Before reaching this issue, i've been using ffmpeg 6 and getting error with threads and gpu parameter on decoder_option.

Imagem do WhatsApp de 2024-05-20 ร (s) 13 57 39_12fc5ec3

import torch
import torchaudio

print(torch.__version__)
print(torchaudio.__version__)

import os
import time

import matplotlib.pyplot as plt
from torchaudio.io import StreamReader
from torchaudio.utils import ffmpeg_utils
import torchvision

#set environment variable for ffmpeg
os.environ["TORIO_USE_FFMPEG_VERSION"] = "6"


print("FFmpeg Library versions:")
for k, ver in ffmpeg_utils.get_versions().items():
    print(f"  {k}:\t{'.'.join(str(v) for v in ver)}")

    print("Available NVDEC Decoders:")
for k in ffmpeg_utils.get_video_decoders().keys():
    if "cuvid" in k:
        print(f" - {k}")

print("Avaialbe GPU:")
print(torch.cuda.get_device_properties(0))


src = "<SOME_RTSP_URL>"
s = StreamReader(src)
s.add_video_stream(5, decoder="hevc_cuvid", hw_accel="cuda:0", decoder_option={"gpu": "0"})
s.fill_buffer()

• **MATERIAL PROVIDED**
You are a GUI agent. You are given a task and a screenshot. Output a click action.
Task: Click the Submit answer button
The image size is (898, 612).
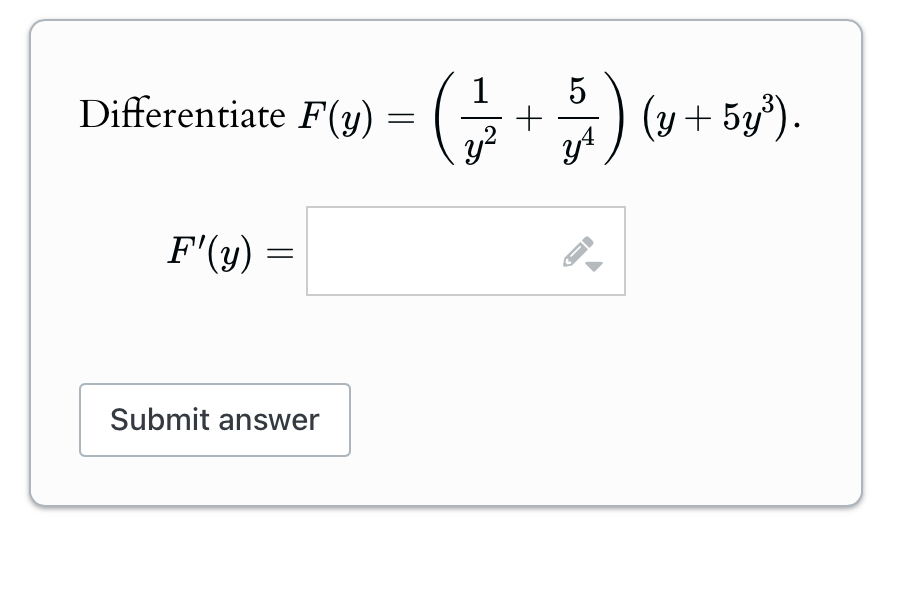click(214, 420)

• **THE TASK**
Write out the entire post about the ffmpeg decoder error, word for word. The data was taken from a different source than the post.

• **THE ANSWER**
Before reaching this issue, i've been using ffmpeg 6 and getting error with threads and gpu parameter on decoder_option.

Imagem do WhatsApp de 2024-05-20 ร (s) 13 57 39_12fc5ec3

import torch
import torchaudio

print(torch.__version__)
print(torchaudio.__version__)

import os
import time

import matplotlib.pyplot as plt
from torchaudio.io import StreamReader
from torchaudio.utils import ffmpeg_utils
import torchvision

#set environment variable for ffmpeg
os.environ["TORIO_USE_FFMPEG_VERSION"] = "6"


print("FFmpeg Library versions:")
for k, ver in ffmpeg_utils.get_versions().items():
    print(f"  {k}:\t{'.'.join(str(v) for v in ver)}")

    print("Available NVDEC Decoders:")
for k in ffmpeg_utils.get_video_decoders().keys():
    if "cuvid" in k:
        print(f" - {k}")

print("Avaialbe GPU:")
print(torch.cuda.get_device_properties(0))


src = "<SOME_RTSP_URL>"
s = StreamReader(src)
s.add_video_stream(5, decoder="hevc_cuvid", hw_accel="cuda:0", decoder_option={"gpu": "0"})
s.fill_buffer()